Each of the entries below is to be written out exactly, and the images skipped.
####
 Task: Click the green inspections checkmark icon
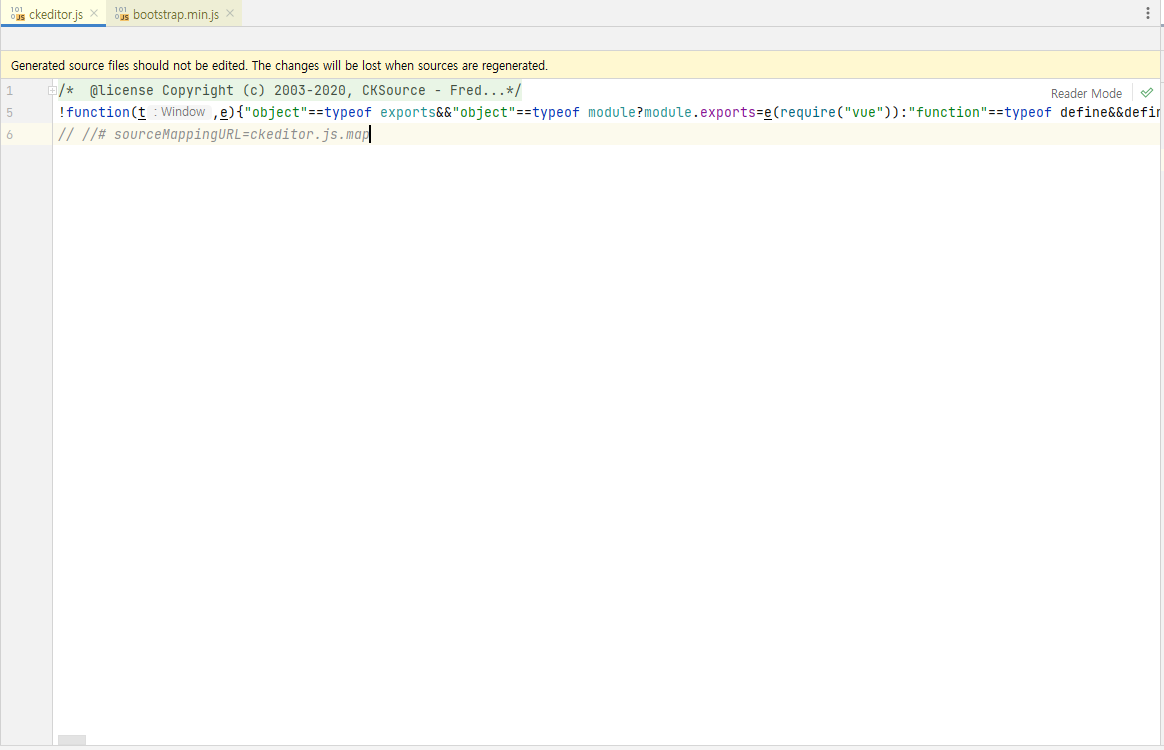pos(1147,93)
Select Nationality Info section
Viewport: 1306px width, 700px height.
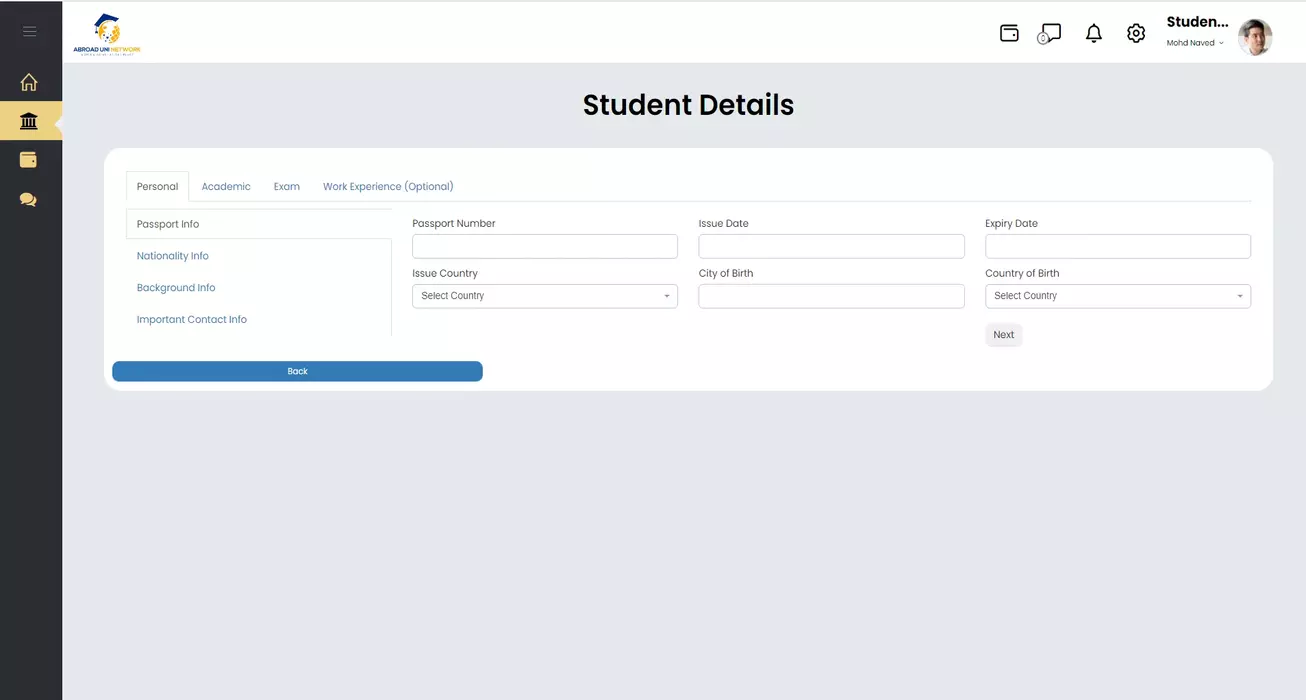[173, 256]
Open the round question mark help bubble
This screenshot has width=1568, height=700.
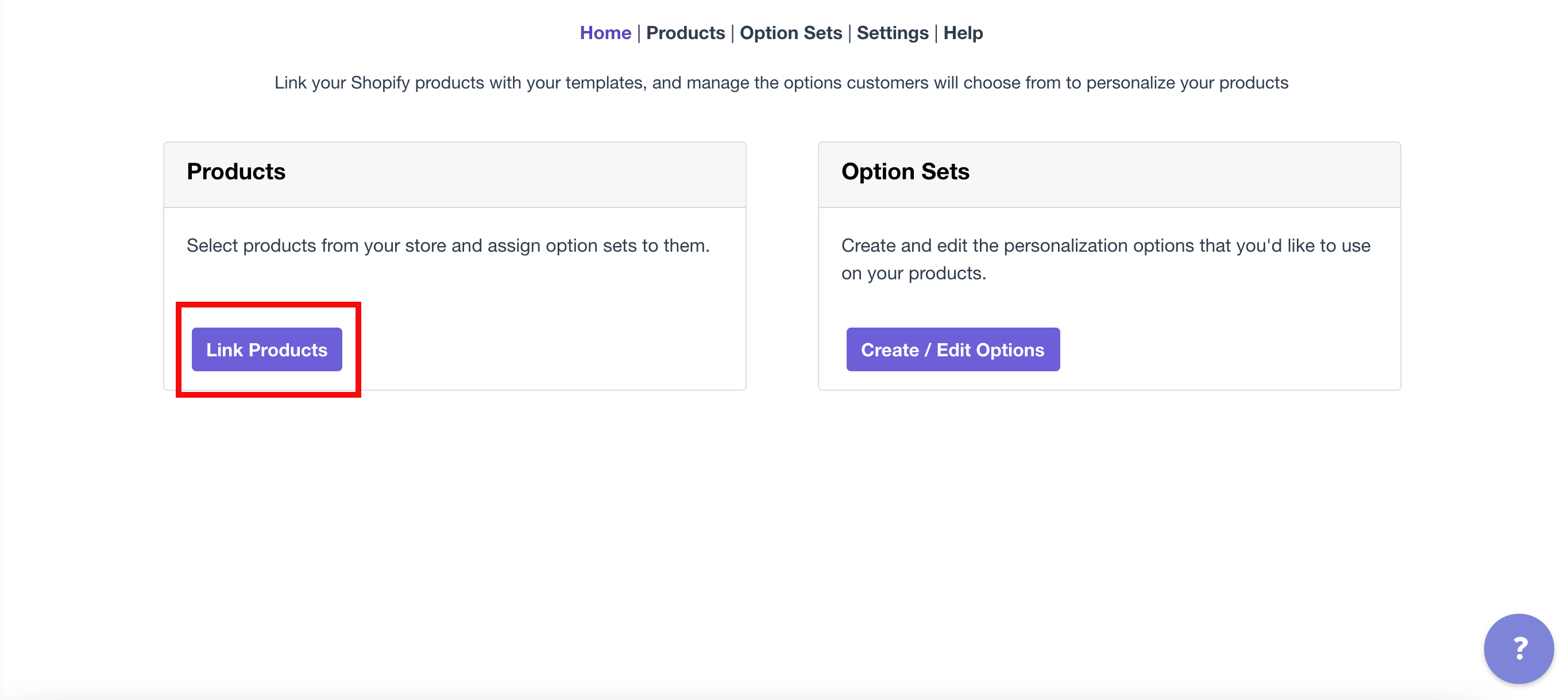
####
_ANSWER BOX_
 Task: Click the green inspections checkmark icon
pos(1147,93)
Select Nationality Info section
Viewport: 1306px width, 700px height.
[173, 256]
Open the round question mark help bubble
This screenshot has width=1568, height=700.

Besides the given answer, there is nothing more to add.